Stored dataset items
******

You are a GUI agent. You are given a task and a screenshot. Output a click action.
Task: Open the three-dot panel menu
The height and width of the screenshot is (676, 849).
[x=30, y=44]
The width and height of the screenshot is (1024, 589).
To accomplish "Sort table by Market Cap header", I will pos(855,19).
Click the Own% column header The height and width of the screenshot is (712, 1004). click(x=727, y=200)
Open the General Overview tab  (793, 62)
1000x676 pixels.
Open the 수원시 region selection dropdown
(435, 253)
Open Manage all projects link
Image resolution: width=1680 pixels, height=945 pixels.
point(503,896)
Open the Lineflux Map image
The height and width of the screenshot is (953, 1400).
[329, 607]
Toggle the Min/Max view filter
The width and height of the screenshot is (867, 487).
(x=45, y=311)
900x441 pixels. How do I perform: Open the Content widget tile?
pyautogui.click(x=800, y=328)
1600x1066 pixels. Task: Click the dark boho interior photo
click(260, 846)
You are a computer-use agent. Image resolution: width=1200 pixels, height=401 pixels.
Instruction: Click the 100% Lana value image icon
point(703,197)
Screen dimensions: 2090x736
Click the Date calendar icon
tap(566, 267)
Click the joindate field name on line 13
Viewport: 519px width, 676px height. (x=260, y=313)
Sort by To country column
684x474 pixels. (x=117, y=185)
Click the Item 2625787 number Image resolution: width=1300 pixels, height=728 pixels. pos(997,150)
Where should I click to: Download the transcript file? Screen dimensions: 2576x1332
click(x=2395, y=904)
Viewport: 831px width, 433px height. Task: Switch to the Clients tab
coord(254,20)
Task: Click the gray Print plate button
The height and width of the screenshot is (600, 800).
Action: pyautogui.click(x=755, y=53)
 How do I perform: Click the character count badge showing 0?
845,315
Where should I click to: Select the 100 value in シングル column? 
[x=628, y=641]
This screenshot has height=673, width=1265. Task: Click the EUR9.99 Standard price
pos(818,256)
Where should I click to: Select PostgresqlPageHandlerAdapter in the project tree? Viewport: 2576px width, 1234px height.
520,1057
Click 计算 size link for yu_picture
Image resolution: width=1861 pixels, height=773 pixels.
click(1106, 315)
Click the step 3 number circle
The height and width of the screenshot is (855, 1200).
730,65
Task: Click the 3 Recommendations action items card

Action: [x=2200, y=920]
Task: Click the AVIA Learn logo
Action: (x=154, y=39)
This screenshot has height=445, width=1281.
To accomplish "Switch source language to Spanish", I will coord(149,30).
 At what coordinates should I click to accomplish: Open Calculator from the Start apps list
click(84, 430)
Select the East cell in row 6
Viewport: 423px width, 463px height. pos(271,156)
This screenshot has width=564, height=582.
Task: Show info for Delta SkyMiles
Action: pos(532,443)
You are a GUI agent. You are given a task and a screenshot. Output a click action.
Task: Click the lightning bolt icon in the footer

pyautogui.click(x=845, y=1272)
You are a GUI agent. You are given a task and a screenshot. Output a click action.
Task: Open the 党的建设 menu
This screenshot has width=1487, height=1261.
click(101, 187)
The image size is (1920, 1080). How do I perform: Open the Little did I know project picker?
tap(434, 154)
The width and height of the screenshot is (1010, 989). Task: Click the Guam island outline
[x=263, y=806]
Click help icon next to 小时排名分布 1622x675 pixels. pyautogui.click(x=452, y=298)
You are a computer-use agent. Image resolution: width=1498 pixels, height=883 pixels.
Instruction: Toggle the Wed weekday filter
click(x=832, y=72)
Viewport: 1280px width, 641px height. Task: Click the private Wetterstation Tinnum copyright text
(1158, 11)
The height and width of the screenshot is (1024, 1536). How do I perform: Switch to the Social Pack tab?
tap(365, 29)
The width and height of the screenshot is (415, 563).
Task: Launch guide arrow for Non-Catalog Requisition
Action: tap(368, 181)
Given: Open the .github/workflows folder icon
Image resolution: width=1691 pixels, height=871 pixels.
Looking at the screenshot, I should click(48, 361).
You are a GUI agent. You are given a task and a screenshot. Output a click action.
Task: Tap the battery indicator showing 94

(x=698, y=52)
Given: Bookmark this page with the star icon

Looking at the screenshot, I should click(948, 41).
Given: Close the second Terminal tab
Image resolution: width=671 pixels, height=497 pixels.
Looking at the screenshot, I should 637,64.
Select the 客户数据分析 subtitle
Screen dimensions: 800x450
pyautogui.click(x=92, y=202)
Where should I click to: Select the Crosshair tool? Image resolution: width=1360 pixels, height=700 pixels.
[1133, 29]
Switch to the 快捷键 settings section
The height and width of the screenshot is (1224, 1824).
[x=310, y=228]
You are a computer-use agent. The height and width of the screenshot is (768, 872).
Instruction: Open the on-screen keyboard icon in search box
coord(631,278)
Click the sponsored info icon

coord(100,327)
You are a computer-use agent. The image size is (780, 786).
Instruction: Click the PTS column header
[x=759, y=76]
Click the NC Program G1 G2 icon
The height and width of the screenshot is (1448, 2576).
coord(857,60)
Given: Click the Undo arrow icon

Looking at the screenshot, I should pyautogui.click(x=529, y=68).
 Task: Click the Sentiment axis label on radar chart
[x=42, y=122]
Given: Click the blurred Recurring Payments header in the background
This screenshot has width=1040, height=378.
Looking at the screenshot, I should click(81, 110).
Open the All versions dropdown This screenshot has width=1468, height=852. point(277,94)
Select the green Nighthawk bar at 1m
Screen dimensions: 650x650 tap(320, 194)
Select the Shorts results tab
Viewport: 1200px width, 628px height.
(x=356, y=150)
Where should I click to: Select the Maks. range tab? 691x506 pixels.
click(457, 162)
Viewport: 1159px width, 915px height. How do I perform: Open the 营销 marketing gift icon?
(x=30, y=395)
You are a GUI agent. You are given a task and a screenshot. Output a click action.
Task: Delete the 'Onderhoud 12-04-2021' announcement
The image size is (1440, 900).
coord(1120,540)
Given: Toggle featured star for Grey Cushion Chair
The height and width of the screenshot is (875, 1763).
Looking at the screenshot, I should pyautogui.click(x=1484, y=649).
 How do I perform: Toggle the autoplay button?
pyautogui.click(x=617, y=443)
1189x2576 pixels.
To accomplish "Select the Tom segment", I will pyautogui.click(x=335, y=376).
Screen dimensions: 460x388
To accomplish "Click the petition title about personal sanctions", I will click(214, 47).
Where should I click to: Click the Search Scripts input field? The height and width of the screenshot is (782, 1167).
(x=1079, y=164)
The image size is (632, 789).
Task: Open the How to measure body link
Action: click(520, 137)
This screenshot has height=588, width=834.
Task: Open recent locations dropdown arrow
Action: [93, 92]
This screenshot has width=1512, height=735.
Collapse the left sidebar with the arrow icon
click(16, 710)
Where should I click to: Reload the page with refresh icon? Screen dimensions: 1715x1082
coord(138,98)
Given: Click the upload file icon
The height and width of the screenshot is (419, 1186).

******

Request
Give back the rows from the very first line through the line holding "684x474 pixels. (x=117, y=185)", inclusive, reproducing each line verbatim.

Complete output
You are a GUI agent. You are given a task and a screenshot. Output a click action.
Task: Open the three-dot panel menu
The height and width of the screenshot is (676, 849).
[x=30, y=44]
The width and height of the screenshot is (1024, 589).
To accomplish "Sort table by Market Cap header", I will pos(855,19).
Click the Own% column header The height and width of the screenshot is (712, 1004). click(x=727, y=200)
Open the General Overview tab  (793, 62)
1000x676 pixels.
Open the 수원시 region selection dropdown
(435, 253)
Open Manage all projects link
Image resolution: width=1680 pixels, height=945 pixels.
point(503,896)
Open the Lineflux Map image
The height and width of the screenshot is (953, 1400).
[329, 607]
Toggle the Min/Max view filter
The width and height of the screenshot is (867, 487).
(x=45, y=311)
900x441 pixels. How do I perform: Open the Content widget tile?
pyautogui.click(x=800, y=328)
1600x1066 pixels. Task: Click the dark boho interior photo
click(260, 846)
You are a computer-use agent. Image resolution: width=1200 pixels, height=401 pixels.
Instruction: Click the 100% Lana value image icon
point(703,197)
Screen dimensions: 2090x736
Click the Date calendar icon
tap(566, 267)
Click the joindate field name on line 13
Viewport: 519px width, 676px height. (x=260, y=313)
Sort by To country column
684x474 pixels. (x=117, y=185)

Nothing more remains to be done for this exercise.